飲食店の営業を支えるモバイルオーダー POS サービスのダイニー。毎晩のように戦場と化す飲食店の現場はダイニー無しでは回らない。じゃあダイニーが落ちたらどうなるの?店長、これヤバくないっすか(スタッフ談)。そんなダイニーを落とさないために何をしているのか、落ちたとしても大丈夫なように何をしているのか、その辺りを語ります。 Keywords: Observability, Incident Response, Emergency Drill.
大規模障害訓練
なぜするのか?
- 大規模障害に対する心構え
- 経験:年に一度は必ず大規模障害が起きている
- 歴史:日夜さまざまなサービスで障害が起きている
- 必ず起こることだから。だからそれに備えておく。
計画
- エンジニア以外にユーザーサポート、営業の代表が集まりシナリオ設計する
- 当日は、エンジニア、ユーザーサポート、営業の全メンバーを集める
実施
振り返り
- すべてを洗い出す
成功させるためのポイント
- 全員を集める
- 振り返りのクロージングに責任を持つ
- 必ずアクションしてクロージングする
- 何回でも繰り返す
- 社員が増えていくとインシデントの記憶が薄れていく
- Slackチャンネルに #remember_20220811 というのがあって当時のSlackログが残っている
スタンドアロン機能
- 一部の顧客に対してSLAを設定している
- SLAを設定すること = ダウンタイムの体験設計をする
- スタンドアロン機能 = 店内の様々な機能をローカルネットワーク内で動かす機能
- ローカルネットワーク内で動かすのは相当大変
- これが強固な参入障壁になっている
サポート体制
- システムアラートはオンコールエンジニア
- ユーザーからの問い合わせはユーザーサポート
- 適宜エスカレーション
- 毎週リリースノート
- エンジニアしか理解できない言葉で書かない
インシデントレポート
書籍『システム障害対応の教科書』を参考にした。
https://www.amazon.co.jp/dp/B0CW17TNRWwww.amazon.co.jp
- 顧客がどのぐらい困っているか
- 究極、顧客が困っていなければ何の問題もない
- インシデント対応の目的 = 顧客の目の前の業務を回復すること
- まずは復旧が優先
オンコール体制
- 24時間ごとにローテーションでほぼすべてのエンジニアが対応する
- オンコールの心構え:顧客の目の前の業務を回復すること
システムメトリクスダッシュボード
- アラートが鳴ったらとりあえず見に行く場所
WAFでどのリクエストがBlockされたのか、ログを集計してSlackで簡単に見れるようにした
是永総一郎さん / 株式会社メタップスホールディングス
WAFでブロックしたアクセスが一定数以上に達するとアラートを飛ばすようにしていますが、毎回詳細を調べるのが面倒なためLambdaで集計してSlackで確認できるようにした話をします。
テーマ:AWS WAFに関するトイル削減について
- AWS WAFでブロックしたアクセスが一定ラインを超えたらDatadogでアラートしているが、通知が多い。多いときは5〜6件/日
- Datadogの通知がきた後に大まかな内容をSlack通知するAWS Lambdaを構築した
- URL、検索用Athenaクエリ etc
WAFログを深堀りしてWAF運用を定期的に見直す
- WAFログから攻撃を学ぶ
- ルールの調整
- 意図しないブロックがないかを確認する。

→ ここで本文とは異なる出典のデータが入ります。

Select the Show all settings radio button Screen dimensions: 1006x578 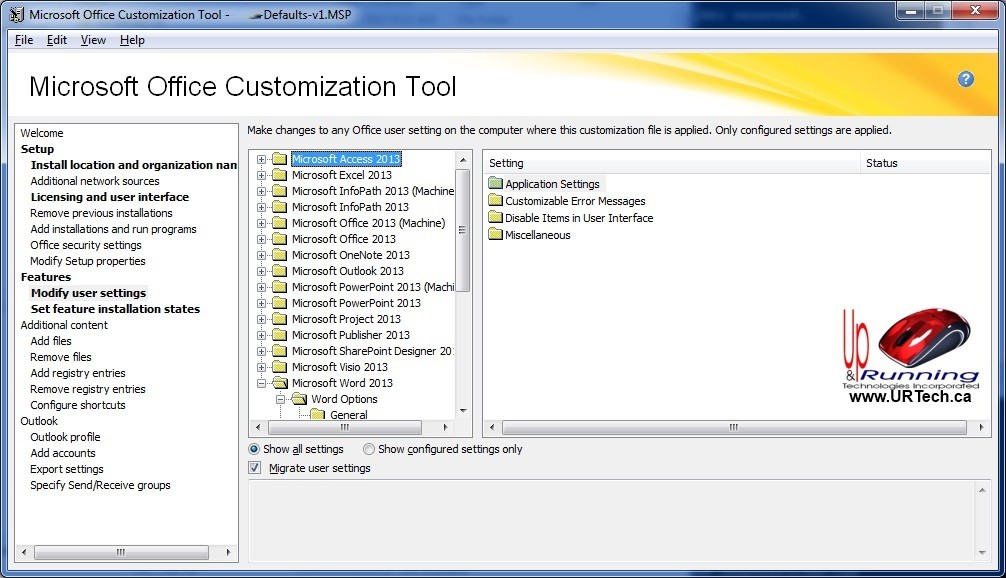point(255,449)
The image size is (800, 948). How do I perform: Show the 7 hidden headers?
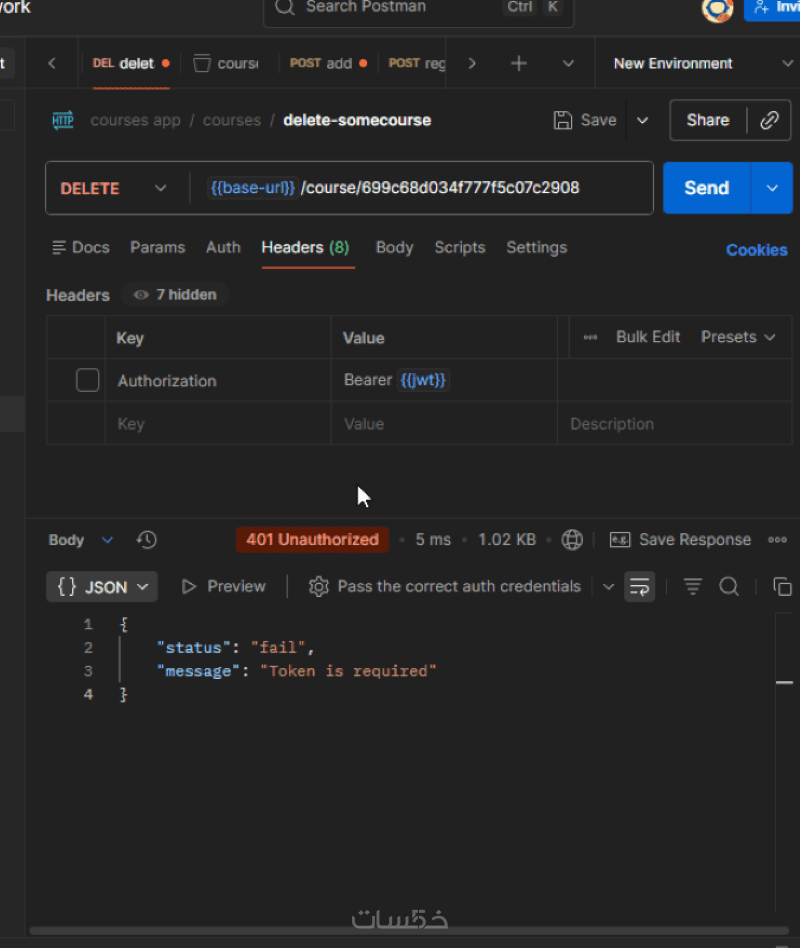click(176, 295)
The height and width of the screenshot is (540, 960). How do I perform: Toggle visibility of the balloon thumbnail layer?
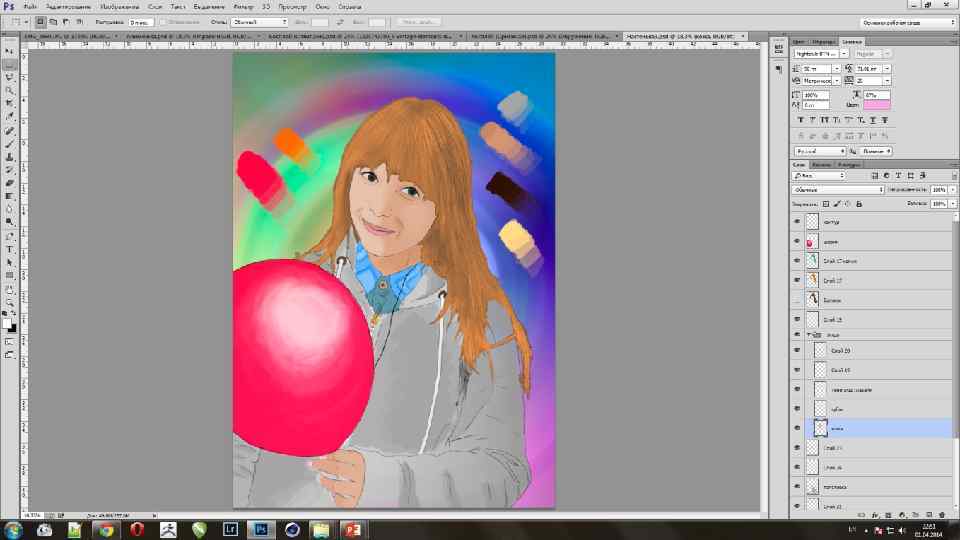(797, 242)
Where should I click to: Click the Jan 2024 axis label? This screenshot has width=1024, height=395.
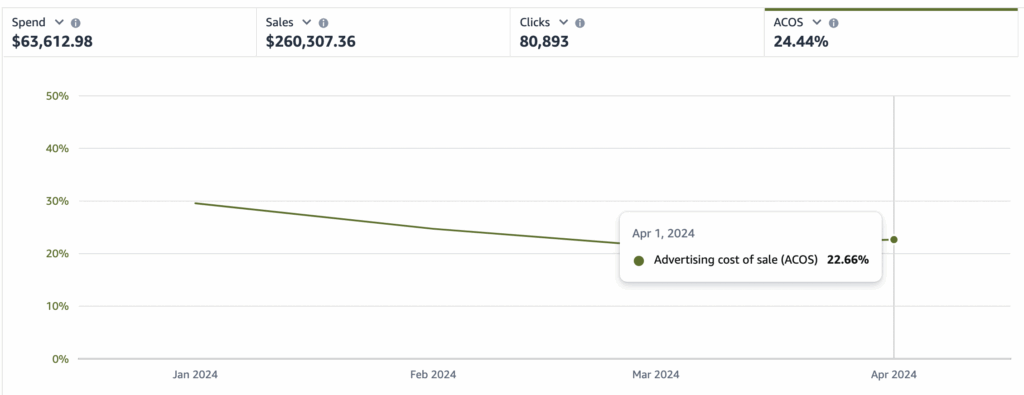point(195,375)
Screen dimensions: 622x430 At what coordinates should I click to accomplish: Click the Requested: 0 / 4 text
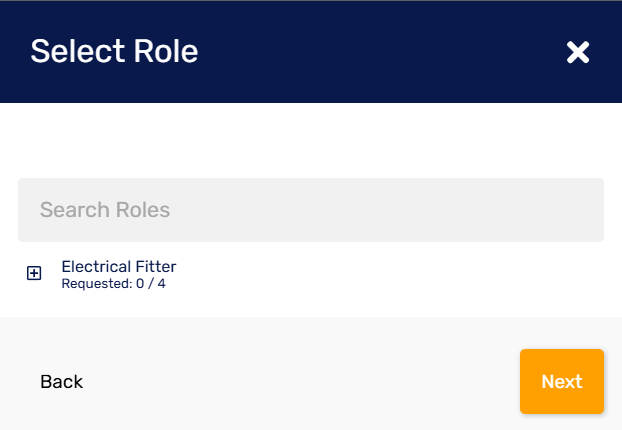click(x=113, y=284)
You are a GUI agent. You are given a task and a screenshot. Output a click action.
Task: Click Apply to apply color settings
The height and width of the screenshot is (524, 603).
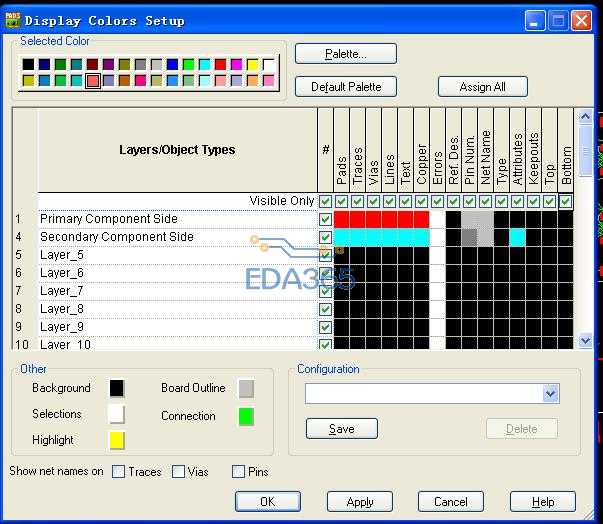360,502
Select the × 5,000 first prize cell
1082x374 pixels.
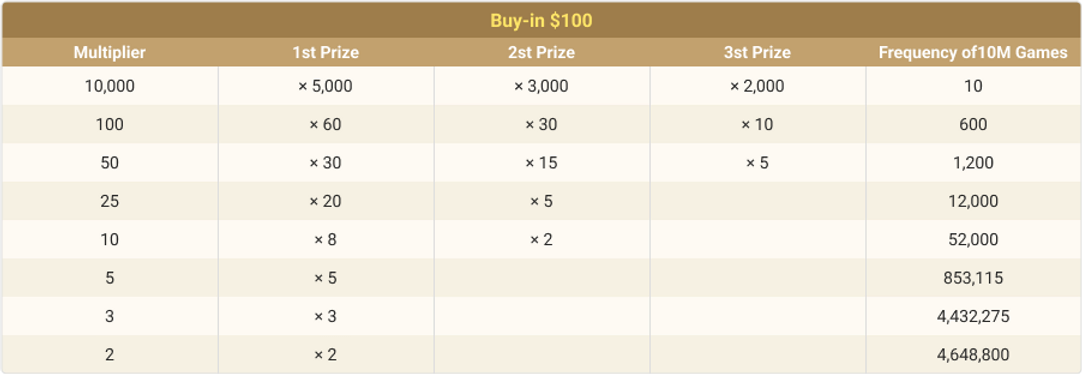tap(326, 86)
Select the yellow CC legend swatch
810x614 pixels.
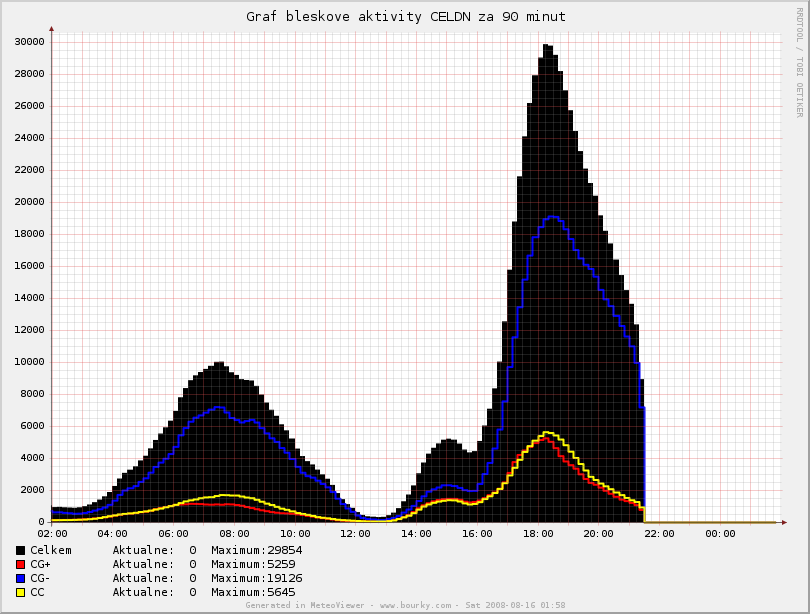tap(21, 592)
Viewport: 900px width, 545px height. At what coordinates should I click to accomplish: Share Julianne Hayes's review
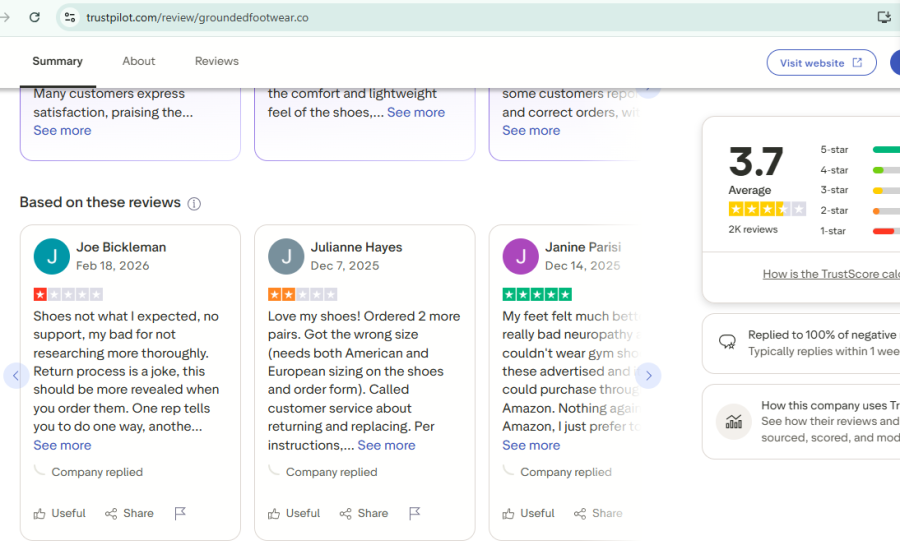pos(363,513)
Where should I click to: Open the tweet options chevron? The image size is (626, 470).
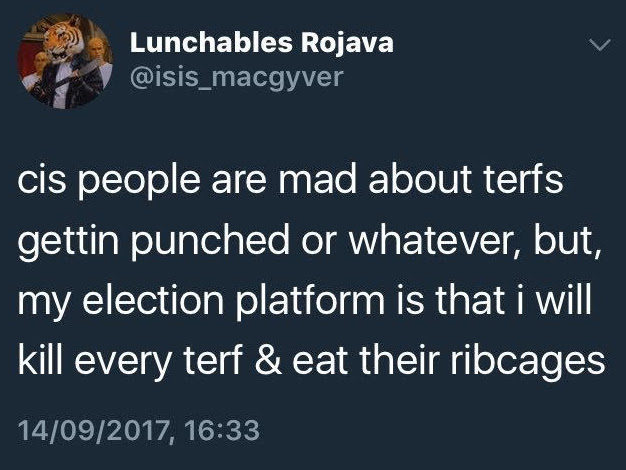598,45
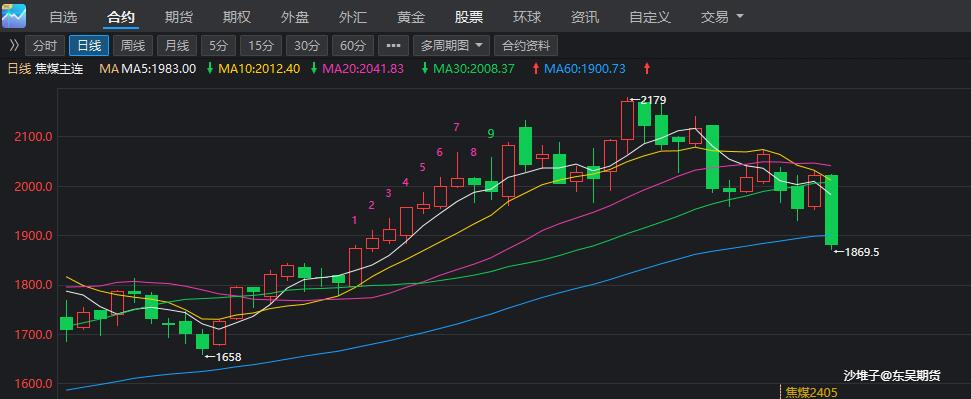Switch to 周线 period
The height and width of the screenshot is (399, 971).
click(133, 45)
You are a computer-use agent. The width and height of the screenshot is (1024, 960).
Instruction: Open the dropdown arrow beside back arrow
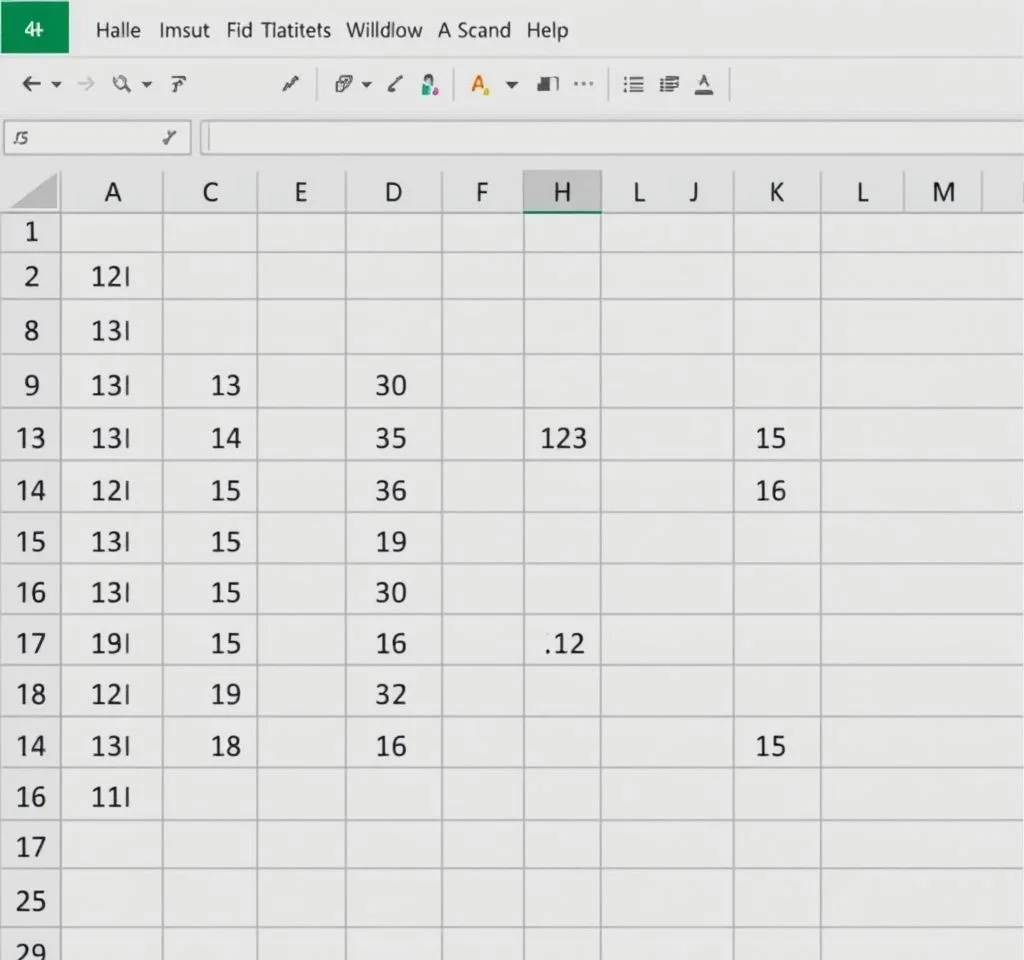tap(56, 85)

特にマネージドルールで設定している場合
- 訓練
- 実際にシステムに攻撃してみて守れているかを確認する
CodeBuild上でGitHub Actionsを動かしてDBマイグレーション効率化
森祐太朗さん
構想段階でLT登壇するという、ものすごい登壇ドリブンでした。
金融系というのもあり、DB操作へのフローをかなりキッチリ構想をされていた印象でした。
開発者が安心して実行可能なSQL実行基盤の取り組み
多田 貞剛(@taddy_919)さん / 株式会社LayerX**
バクラク事業部では支出管理をなめらかに一本化するSaaS「バクラク」を開発しており、合計6プロダクトを提供しています。システムの運用において、お客様の重要なデータを変更するオペレーションが発生します。お客様の重要なデータをより安全に扱うため、安全で確実な作業ができる基盤に移行し、運用しています。それにまつわるお話をします。
課題
- 本番DBを操作する場合、今までは踏み台サーバ経由でRDSにアクセスしていた
- 踏み台サーバで色々できてしまいセキュリティ面でよろしくない
- Wチェックがやりづらい
基盤紹介
- Bytebase
- データ変更の履歴を残しながら承認プロセスを経てデータ変更ができるようになった
詳細はLayerXさんのテックブログで公開されています。
ポストモーテム運用を導入した話
日向野 達郎さん / 株式会社BookLive
障害対応の振り返り(ポストモーテム)運用を導入し始めました。期待していたメリットや、思いがけず得られたメリットなどをお話しします。
課題
- チームメンバーの増減があって知識のサイロ化があった
ポストモーテム運用に期待すること
- ポストモーテムを共有することでサイロ化の解消
- ドキュメント化の文化醸成
おわりに
勉強会の後に予定があり、懇親会に参加できなかったのが残念でしたが、個々の発表はとてもおもしろく、最近はインシデント対応やセキュリティ対応などで悩んでいたので大いに学べるものが多いイベントでした。